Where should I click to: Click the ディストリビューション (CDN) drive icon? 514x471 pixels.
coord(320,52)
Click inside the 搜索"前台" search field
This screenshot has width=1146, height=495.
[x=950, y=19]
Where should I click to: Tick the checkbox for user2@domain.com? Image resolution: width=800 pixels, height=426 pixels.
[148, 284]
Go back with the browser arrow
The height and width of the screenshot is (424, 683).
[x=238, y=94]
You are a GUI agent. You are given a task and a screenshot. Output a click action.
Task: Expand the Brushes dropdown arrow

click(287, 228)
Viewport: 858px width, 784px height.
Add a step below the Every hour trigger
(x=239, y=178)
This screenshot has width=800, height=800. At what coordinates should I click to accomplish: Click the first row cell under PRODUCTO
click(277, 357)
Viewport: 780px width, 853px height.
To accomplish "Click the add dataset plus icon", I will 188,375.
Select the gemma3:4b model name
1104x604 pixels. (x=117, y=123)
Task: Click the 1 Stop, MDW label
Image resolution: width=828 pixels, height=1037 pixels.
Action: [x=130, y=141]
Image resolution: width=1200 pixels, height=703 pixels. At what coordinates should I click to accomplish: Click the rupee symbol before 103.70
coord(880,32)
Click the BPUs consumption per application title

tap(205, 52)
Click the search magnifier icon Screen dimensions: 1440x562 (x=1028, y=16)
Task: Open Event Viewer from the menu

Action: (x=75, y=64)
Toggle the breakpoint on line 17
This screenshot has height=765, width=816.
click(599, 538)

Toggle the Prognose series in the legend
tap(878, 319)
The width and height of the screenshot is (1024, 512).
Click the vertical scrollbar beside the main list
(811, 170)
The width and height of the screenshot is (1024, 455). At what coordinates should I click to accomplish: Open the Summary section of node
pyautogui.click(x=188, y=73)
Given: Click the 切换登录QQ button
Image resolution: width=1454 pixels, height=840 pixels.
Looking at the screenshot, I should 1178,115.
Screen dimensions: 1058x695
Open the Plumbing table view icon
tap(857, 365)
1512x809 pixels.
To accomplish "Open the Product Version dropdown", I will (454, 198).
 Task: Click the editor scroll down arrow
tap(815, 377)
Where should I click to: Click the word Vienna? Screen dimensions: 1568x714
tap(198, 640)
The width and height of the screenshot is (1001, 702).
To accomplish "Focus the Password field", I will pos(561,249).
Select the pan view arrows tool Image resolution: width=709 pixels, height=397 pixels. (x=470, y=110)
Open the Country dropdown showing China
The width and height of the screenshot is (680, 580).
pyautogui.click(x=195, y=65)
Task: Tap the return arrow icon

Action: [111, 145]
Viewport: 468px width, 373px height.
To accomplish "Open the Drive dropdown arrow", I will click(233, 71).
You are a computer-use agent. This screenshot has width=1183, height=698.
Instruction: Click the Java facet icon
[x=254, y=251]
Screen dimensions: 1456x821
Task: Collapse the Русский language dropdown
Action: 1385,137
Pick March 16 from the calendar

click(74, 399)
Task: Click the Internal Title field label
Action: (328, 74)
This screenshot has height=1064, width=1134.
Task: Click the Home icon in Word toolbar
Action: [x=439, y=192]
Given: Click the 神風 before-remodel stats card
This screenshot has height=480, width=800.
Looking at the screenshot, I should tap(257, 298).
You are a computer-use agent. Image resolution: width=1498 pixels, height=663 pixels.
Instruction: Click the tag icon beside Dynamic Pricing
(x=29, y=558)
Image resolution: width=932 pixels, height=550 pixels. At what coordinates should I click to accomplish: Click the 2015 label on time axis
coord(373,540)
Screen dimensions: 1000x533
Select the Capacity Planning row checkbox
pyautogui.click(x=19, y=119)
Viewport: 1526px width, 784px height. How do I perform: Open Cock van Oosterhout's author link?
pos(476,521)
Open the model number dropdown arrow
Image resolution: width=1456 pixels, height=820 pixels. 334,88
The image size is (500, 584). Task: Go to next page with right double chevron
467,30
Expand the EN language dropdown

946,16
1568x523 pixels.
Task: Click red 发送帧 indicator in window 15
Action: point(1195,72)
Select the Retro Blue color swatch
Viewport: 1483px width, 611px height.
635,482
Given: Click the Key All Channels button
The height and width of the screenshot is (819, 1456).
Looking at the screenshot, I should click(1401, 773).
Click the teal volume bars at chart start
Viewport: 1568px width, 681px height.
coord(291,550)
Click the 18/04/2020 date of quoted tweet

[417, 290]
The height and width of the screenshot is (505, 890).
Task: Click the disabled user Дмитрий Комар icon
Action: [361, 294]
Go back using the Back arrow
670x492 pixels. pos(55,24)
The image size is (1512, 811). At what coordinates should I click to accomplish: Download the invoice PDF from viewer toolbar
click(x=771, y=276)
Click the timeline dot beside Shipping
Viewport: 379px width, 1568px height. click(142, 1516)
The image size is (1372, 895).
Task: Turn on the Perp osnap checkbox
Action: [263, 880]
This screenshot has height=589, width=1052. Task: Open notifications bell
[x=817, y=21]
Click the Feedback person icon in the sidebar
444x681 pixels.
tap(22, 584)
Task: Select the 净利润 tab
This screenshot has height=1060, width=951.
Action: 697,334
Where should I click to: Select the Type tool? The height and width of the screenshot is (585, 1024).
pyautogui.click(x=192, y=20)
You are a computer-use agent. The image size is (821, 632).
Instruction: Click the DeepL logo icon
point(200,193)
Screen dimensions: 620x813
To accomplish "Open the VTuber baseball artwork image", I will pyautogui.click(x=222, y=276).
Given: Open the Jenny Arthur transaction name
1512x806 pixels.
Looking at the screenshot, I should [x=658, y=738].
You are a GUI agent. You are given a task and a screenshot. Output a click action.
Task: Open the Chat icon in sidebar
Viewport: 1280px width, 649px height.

▶ **Problem to solve**:
Exactly as written above, please repeat the entries.

▶ **Task answer**:
Where should I click to: Click the ディストリビューション (CDN) drive icon? 514x471 pixels.
coord(320,52)
Click inside the 搜索"前台" search field
This screenshot has width=1146, height=495.
[x=950, y=19]
Where should I click to: Tick the checkbox for user2@domain.com? Image resolution: width=800 pixels, height=426 pixels.
[148, 284]
Go back with the browser arrow
The height and width of the screenshot is (424, 683).
[x=238, y=94]
You are a GUI agent. You are given a task and a screenshot. Output a click action.
Task: Expand the Brushes dropdown arrow

click(287, 228)
Viewport: 858px width, 784px height.
Add a step below the Every hour trigger
(x=239, y=178)
This screenshot has width=800, height=800. At what coordinates should I click to accomplish: Click the first row cell under PRODUCTO
click(277, 357)
Viewport: 780px width, 853px height.
To accomplish "Click the add dataset plus icon", I will 188,375.
Select the gemma3:4b model name
1104x604 pixels. (x=117, y=123)
Task: Click the 1 Stop, MDW label
Image resolution: width=828 pixels, height=1037 pixels.
Action: [x=130, y=141]
Image resolution: width=1200 pixels, height=703 pixels. At what coordinates should I click to accomplish: Click the rupee symbol before 103.70
coord(880,32)
Click the BPUs consumption per application title

tap(205, 52)
Click the search magnifier icon Screen dimensions: 1440x562 (x=1028, y=16)
Task: Open Event Viewer from the menu

Action: (x=75, y=64)
Toggle the breakpoint on line 17
This screenshot has height=765, width=816.
click(599, 538)

Toggle the Prognose series in the legend
tap(878, 319)
The width and height of the screenshot is (1024, 512).
Click the vertical scrollbar beside the main list
(811, 170)
The width and height of the screenshot is (1024, 455). At what coordinates should I click to accomplish: Open the Summary section of node
pyautogui.click(x=188, y=73)
Given: Click the 切换登录QQ button
Image resolution: width=1454 pixels, height=840 pixels.
Looking at the screenshot, I should 1178,115.
Screen dimensions: 1058x695
Open the Plumbing table view icon
tap(857, 365)
1512x809 pixels.
To accomplish "Open the Product Version dropdown", I will (454, 198).
 Task: Click the editor scroll down arrow
tap(815, 377)
Where should I click to: Click the word Vienna? Screen dimensions: 1568x714
tap(198, 640)
The width and height of the screenshot is (1001, 702).
To accomplish "Focus the Password field", I will pos(561,249).
Select the pan view arrows tool Image resolution: width=709 pixels, height=397 pixels. (x=470, y=110)
Open the Country dropdown showing China
The width and height of the screenshot is (680, 580).
pyautogui.click(x=195, y=65)
Task: Tap the return arrow icon

Action: [111, 145]
Viewport: 468px width, 373px height.
To accomplish "Open the Drive dropdown arrow", I will click(233, 71).
You are a computer-use agent. This screenshot has width=1183, height=698.
Instruction: Click the Java facet icon
[x=254, y=251]
Screen dimensions: 1456x821
Task: Collapse the Русский language dropdown
Action: 1385,137
Pick March 16 from the calendar

click(74, 399)
Task: Click the Internal Title field label
Action: (328, 74)
This screenshot has height=1064, width=1134.
Task: Click the Home icon in Word toolbar
Action: [x=439, y=192]
Given: Click the 神風 before-remodel stats card
This screenshot has height=480, width=800.
Looking at the screenshot, I should tap(257, 298).
You are a computer-use agent. Image resolution: width=1498 pixels, height=663 pixels.
Instruction: Click the tag icon beside Dynamic Pricing
(x=29, y=558)
Image resolution: width=932 pixels, height=550 pixels. At what coordinates should I click to accomplish: Click the 2015 label on time axis
coord(373,540)
Screen dimensions: 1000x533
Select the Capacity Planning row checkbox
pyautogui.click(x=19, y=119)
Viewport: 1526px width, 784px height. How do I perform: Open Cock van Oosterhout's author link?
pos(476,521)
Open the model number dropdown arrow
Image resolution: width=1456 pixels, height=820 pixels. 334,88
The image size is (500, 584). Task: Go to next page with right double chevron
467,30
Expand the EN language dropdown

946,16
1568x523 pixels.
Task: Click red 发送帧 indicator in window 15
Action: point(1195,72)
Select the Retro Blue color swatch
Viewport: 1483px width, 611px height.
635,482
Given: Click the Key All Channels button
The height and width of the screenshot is (819, 1456).
Looking at the screenshot, I should click(1401, 773).
Click the teal volume bars at chart start
Viewport: 1568px width, 681px height.
coord(291,550)
Click the 18/04/2020 date of quoted tweet

[417, 290]
The height and width of the screenshot is (505, 890).
Task: Click the disabled user Дмитрий Комар icon
Action: [361, 294]
Go back using the Back arrow
670x492 pixels. pos(55,24)
The image size is (1512, 811). At what coordinates should I click to accomplish: Download the invoice PDF from viewer toolbar
click(x=771, y=276)
Click the timeline dot beside Shipping
Viewport: 379px width, 1568px height. click(142, 1516)
The image size is (1372, 895).
Task: Turn on the Perp osnap checkbox
Action: [263, 880]
This screenshot has height=589, width=1052. Task: Open notifications bell
[x=817, y=21]
Click the Feedback person icon in the sidebar
444x681 pixels.
tap(22, 584)
Task: Select the 净利润 tab
This screenshot has height=1060, width=951.
Action: 697,334
Where should I click to: Select the Type tool? The height and width of the screenshot is (585, 1024).
pyautogui.click(x=192, y=20)
You are a computer-use agent. The image size is (821, 632).
Instruction: Click the DeepL logo icon
point(200,193)
Screen dimensions: 620x813
To accomplish "Open the VTuber baseball artwork image", I will pyautogui.click(x=222, y=276).
Given: Open the Jenny Arthur transaction name
1512x806 pixels.
Looking at the screenshot, I should [x=658, y=738].
You are a GUI agent. You are given a task and a screenshot. Output a click action.
Task: Open the Chat icon in sidebar
Viewport: 1280px width, 649px height.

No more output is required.